By the end, the whole gym was smiling. The whole gym, that is, except for the pocket of Scotch Plains-Fanwood fans bemoaning their 63–44 loss.

If someone had composed a program for this Westfield Senior Night, the agenda would have read as follows:

Honor the seniors before the game. Demolish SPF. Honor the seniors again after the game.

And, yep, that’s precisely what happened.

Westfield’s success hinged on the way it neutralized Amanda Baylock, SPF’s star guard. Baylock, who has shattered opposing defenses this season and scored at an absurd rate, is the team. Without her, the Raiders are worse than rudderless. 

Stopping Baylock—the star, the engine—required a tenacious defender. Enter Sutton Factor.

“Amanda’s a great player,” head coach Liz McKeon said. “But Sutton’s a great defender, and Sutton’s a great athlete. And I think Sutton, along with her teammates, did a great job.”

Baylock clenched her fists in frustration, shook her head in exasperation, smacked her hands together in anger. Stymied, once again, by Westfield’s defense.

“I shut her down last year,” Factor said, “so mentality is the same thing. I’m confident in my defense, and I think it’s a big mental game.”

Baylock did finish with 16 points, but the majority of those arrived in the fourth quarter, with the game decided and Westfield’s strongest lineup lounging on the bench. The Blue Devils led 41–28 after the third quarter. The fourth quarter was mostly a formality.

Westfield found offensive production from a host of players. Catie Carayannopoulos led with 14 points and 7 rebounds. Sara Rooney scored 13 points and made 5 steals, and Annie Ryan and Paige Gorczyca added 12 points apiece. Gorczyca also had 8 rebounds and 5 assists.

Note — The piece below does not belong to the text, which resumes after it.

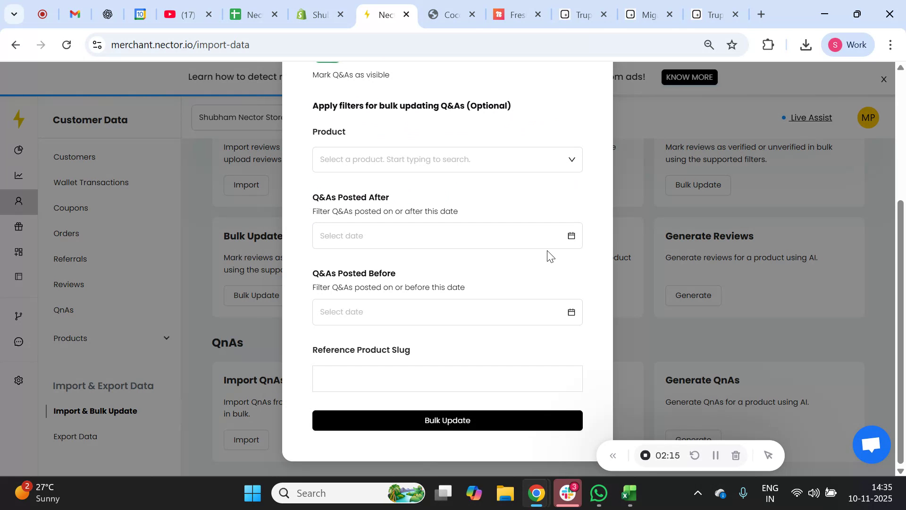Click the 02:15 recording timer
This screenshot has width=906, height=510.
click(668, 455)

“We look for the holes in their defense,” McKeon said. “And you can plan all you want, but these girls actually executed it, and that’s the difference.”

The inexorable Blue Devils did it slowly, gradually, comfortably, only pulling away in the third quarter. The margin stood only 25-20 at halftime, but the 5 points felt like 15. A Westfield victory seemed inevitable. 

And when the buzzer sounded triumphantly, the second round of Senior Night festivities broke out. There were balloons. There were gifts. There were posters and pictures and some more posters. There were even cookies.

Family and friends crowded the floor, and the atmosphere turned celebratory. But Senior Night and all its accompaniments didn’t impede Westfield’s greater goal: win.

“I was really excited, but then again it’s just a night,” Factor said. “The game plan was to get a dub, and we couldn’t let Senior Night distract us from that.”

Factor. Gorczyca. Ryan. Cara Van Allen. Ava Burke.

These are Westfield’s five seniors. These are seniors whose loaded resumes contain a county championship, the program’s first sectional championship and the program’s first Group 4 state championship. These are seniors who changed Westfield girls basketball forever.

So when McKeon said that “this just really is a special group of girls,” it rang true.

Coaches on television have, through years of repetition, turned the phrase “this is a special team” into a platitude. But, sometimes, a coach calls her team special, and you really believe it.

That was Liz McKeon on Saturday night.